例えば、上手く演奏できないフレーズがある、とか、演奏していて痛みがあったり疲れやすい、とか、緊張してどうも上手く演奏できない、などなど。

演奏上の悩みは、様々ですが、その原因は、自分が問題だと思っているところとは、別の部分にあることがほとんどです。

例えば、指の動きに問題を感じているときに、首に力が入っていることが原因、ということもあります。

問題が起きている時に、自分の身体で何が起きているのか気づく、ということが、最初の一歩です。

次のステップは、自分の身体の癖には、気づいているんだけど、自分一人では上手く手放せない、という状態です。

レッスンを受けている方は、ここで壁を感じる方が多いかもしれません。

しかし、よく考えてみてると、最初は、自分の癖に気づいていない状態からのスタートでした。

少なくとも、今まで気づいていなかった身体の癖に気づけるようになった、ということは、大きな進歩です。

もちろん、身体の無意識の癖というのは、一つや二つではありません。

この段階では、自分の身体について気づけることを、少しずつ増やしていく事が大事です。
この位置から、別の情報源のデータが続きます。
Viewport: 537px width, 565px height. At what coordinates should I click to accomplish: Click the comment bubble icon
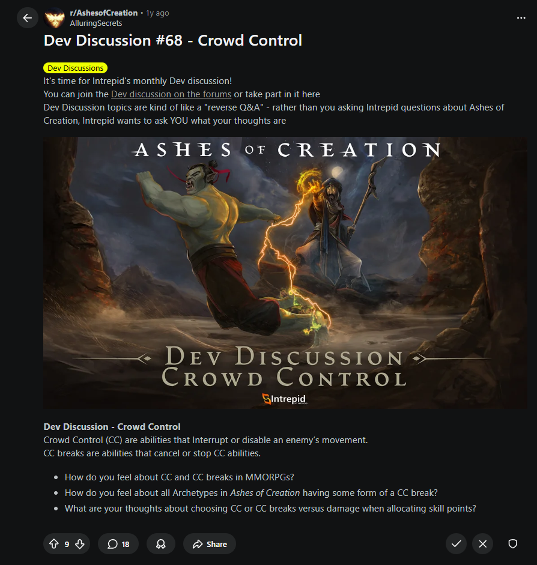click(112, 544)
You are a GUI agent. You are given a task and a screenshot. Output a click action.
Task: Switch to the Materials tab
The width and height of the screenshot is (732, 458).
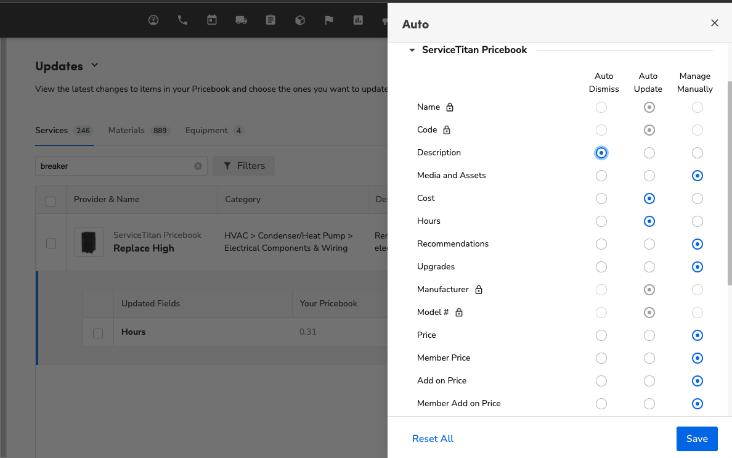pyautogui.click(x=126, y=130)
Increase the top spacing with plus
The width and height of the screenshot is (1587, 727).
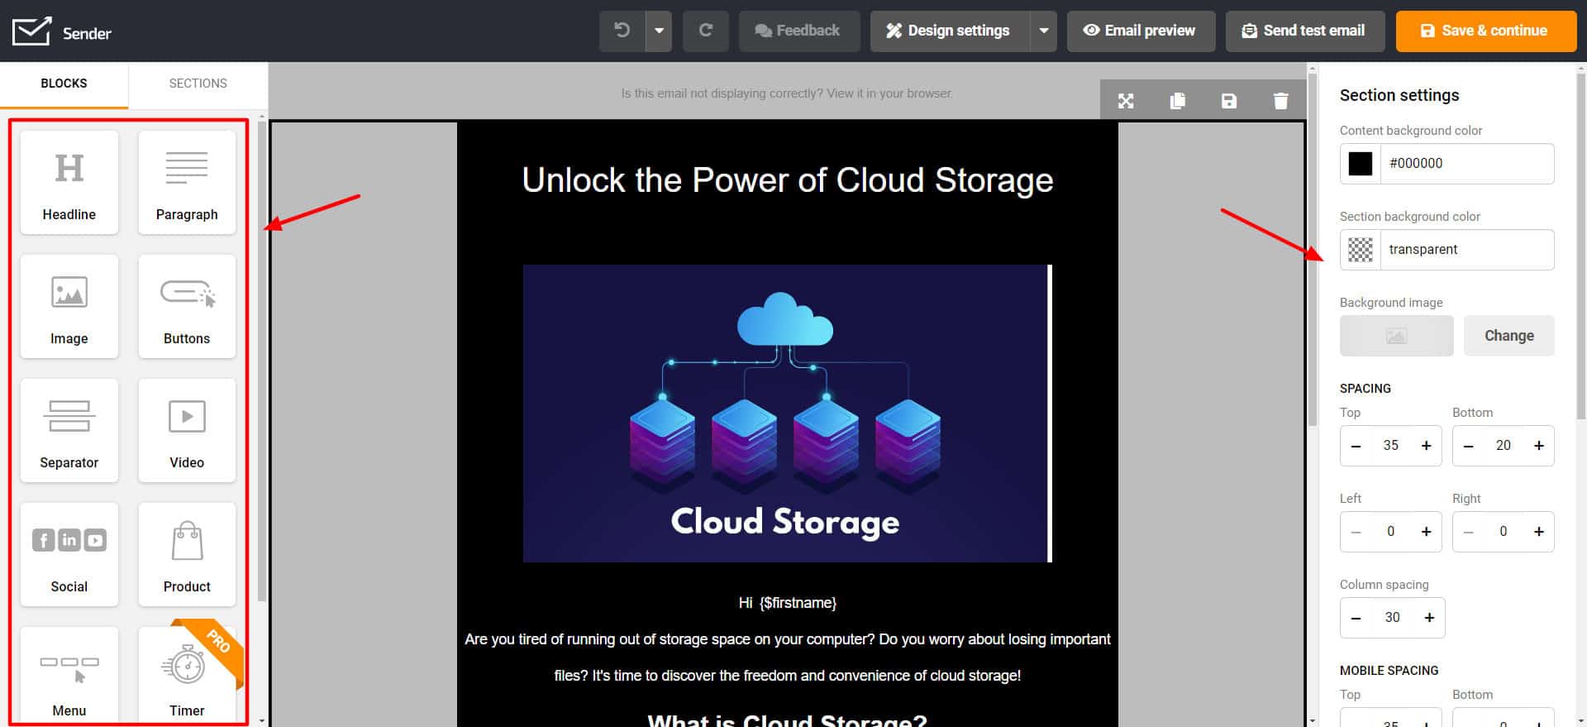(1426, 446)
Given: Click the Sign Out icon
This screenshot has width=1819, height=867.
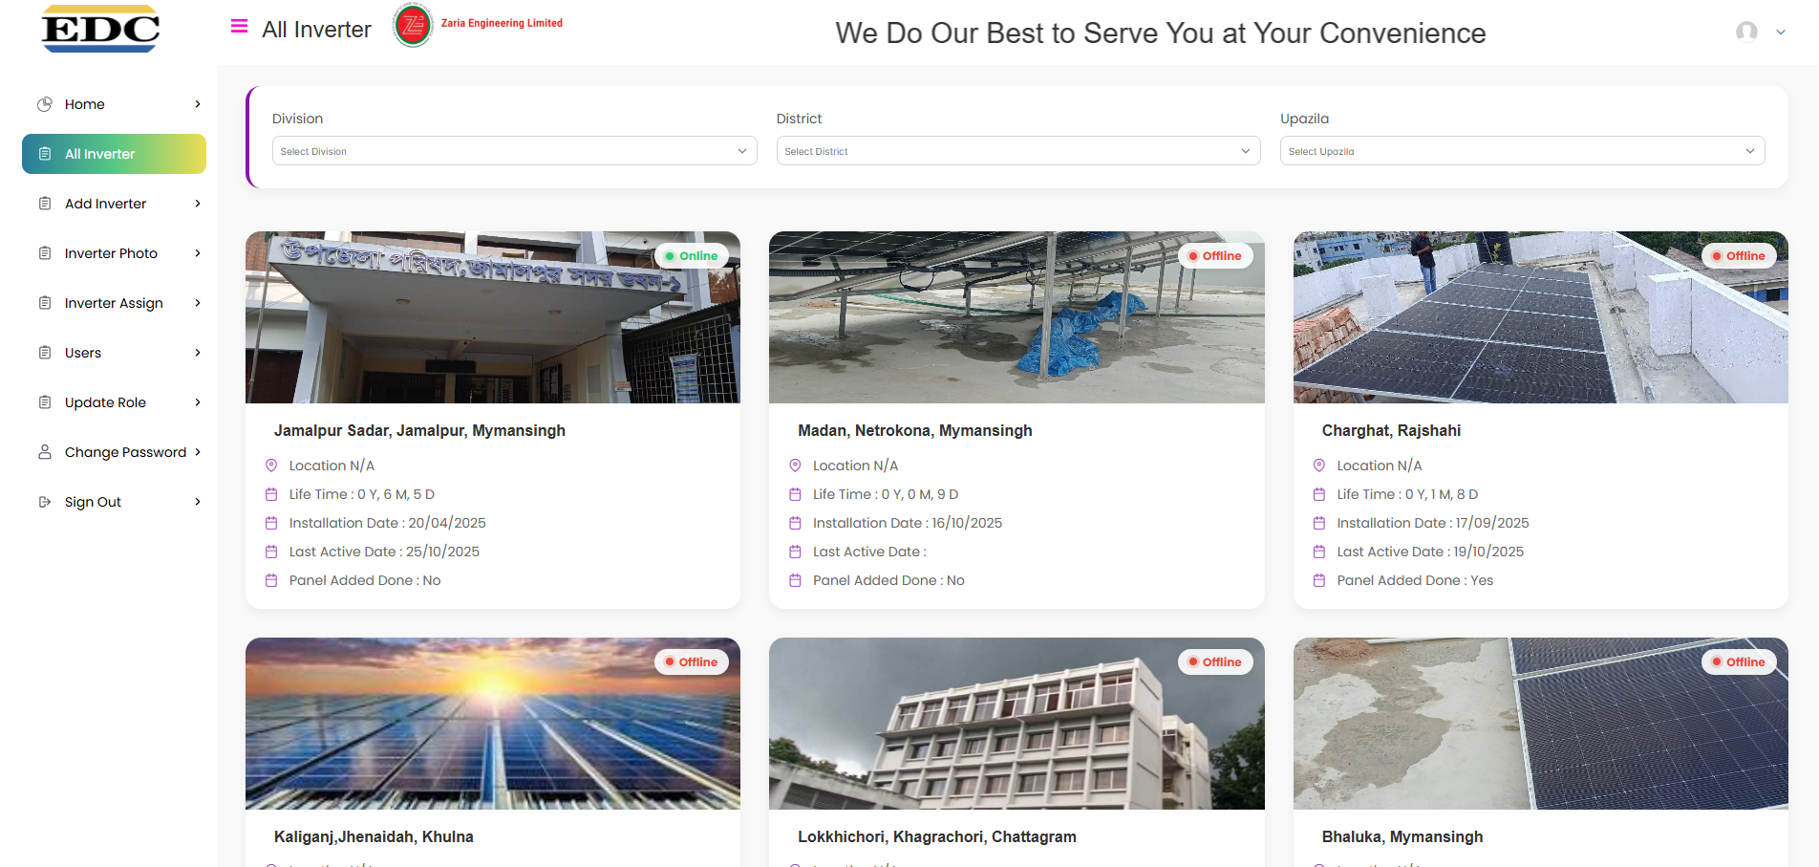Looking at the screenshot, I should [45, 502].

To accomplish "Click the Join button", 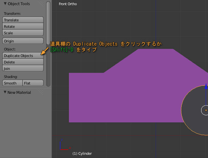I will click(x=23, y=69).
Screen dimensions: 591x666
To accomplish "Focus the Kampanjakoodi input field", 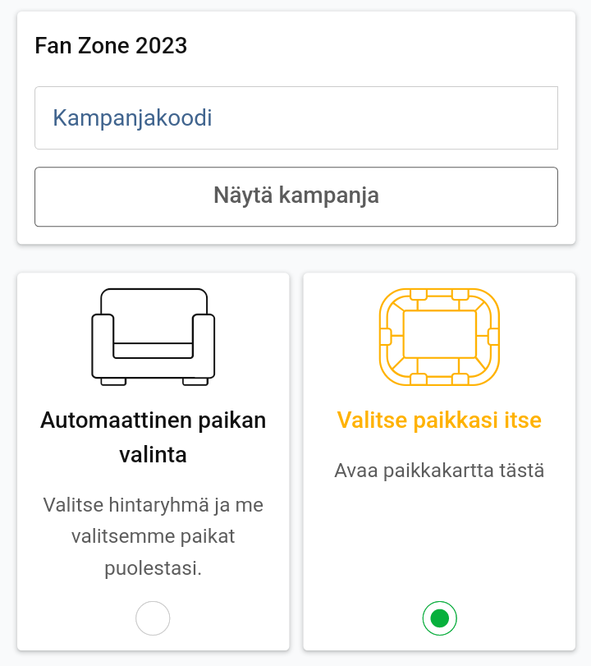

気づくことが増えてくると「あれもできていない、これもできていない」という気分になってしまうのですが、それは前進している証拠です。

人によっては、気が滅入りやすい時期なのですが、落ち込む必要は全くありません。

自分の身体について、気づけることが増えてきたんだな、と思うとよいでしょう。

次の段階になると、自分でうまく癖を手放せることが増えてきます。

前の段階では、自分の癖に気づいただけで、それを手放すことは出来ませんでした。

しかし、癖に気づいたら、自分なりに、あれやこれやと試してみるはずです。

そうすると、最初は成功率は低かったとしても、自分一人で身体を良い状態に持っていけることもあります。

それを日々繰り返していれば、ある日「そう言えば、最近、あの癖って気にならないなぁ」と気づくことがあります。

そうなれば、しめたものです。

先ほども言ったとおり、身体の癖というのは、一つや二つではないので、最初のうちは、一つの癖を手放すのも、一苦労かも知れません。

しかし、それを継続していくうちに、どうすれば癖を手放せるのか、ということが、感覚的に分かってきます。

そこまで感覚を得ることができれば、レッスンで学んだことは、必ず自分で出来るようになります。

逆に言えば、ここに至る前に、やめてしまうと、もとに戻ってしまう可能性がかなり高いですね。

レッスンをする側の立場としては、ぜひここまでは頑張って継続してほしい、というのが本音です。

ちなみに、アレクサンダーテクニークのレッスンに卒業はありますが、探求に終わりはありません。

僕自身は、もう何年もの間、レッスンを受けることはほぼありませんが、自分の身体の使い方の探求は続けていますし、日々、新しい発見があります。

自分だけで、新たに自分の身体のことに気づけるようであれば、レッスンは卒業してもよいでしょう。

しかし、これは先ほど説明した3ステップより、かなり難易度が高いですし、必ずしも全員が到達できるとは思いません。

僕が、そう思えるようになったのは、アレクサンダーテクニークを教えることを職業にしてから、さらに先の話です。

(これについては、またの機会に書きます。すでに募集は締め切っていますが、今月から開講するマスターコースでは、そういう話もします)

ですので、これからレッスンを受ける方は、少なくとも自分ひとりでも出来る、という実感を得るまでは、頑張って継続してほしいところですね。

現在、受講中の方は、自分がどの段階にいるのか、考えてみてください。